* [EXERCISE BRIEF] Go through the data below and repeat it exactly, skipping each picture.

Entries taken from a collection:
============================================================

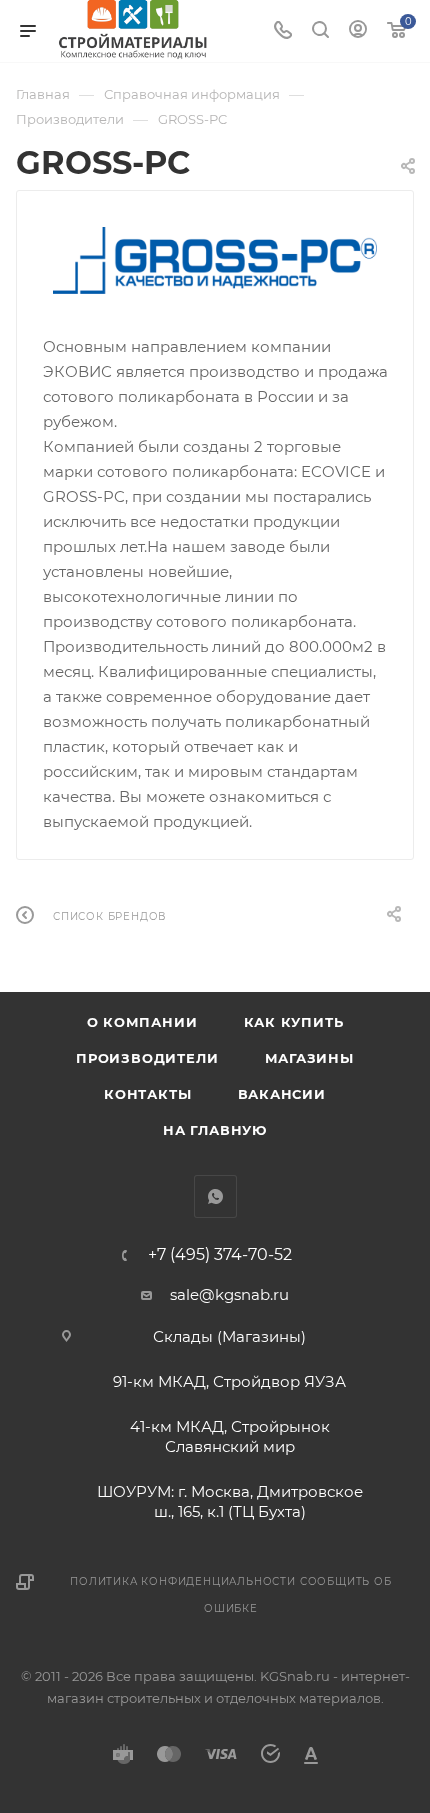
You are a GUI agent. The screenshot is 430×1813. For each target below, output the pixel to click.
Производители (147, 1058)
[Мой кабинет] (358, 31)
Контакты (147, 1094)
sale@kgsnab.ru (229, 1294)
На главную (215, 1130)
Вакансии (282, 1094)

============================================================

* [EXERCISE OUTPUT]
You are a GUI agent. The screenshot is 430×1813. For each target below, output the pixel to click.
Производители (147, 1058)
[Мой кабинет] (358, 31)
Контакты (147, 1094)
sale@kgsnab.ru (229, 1294)
На главную (215, 1130)
Вакансии (282, 1094)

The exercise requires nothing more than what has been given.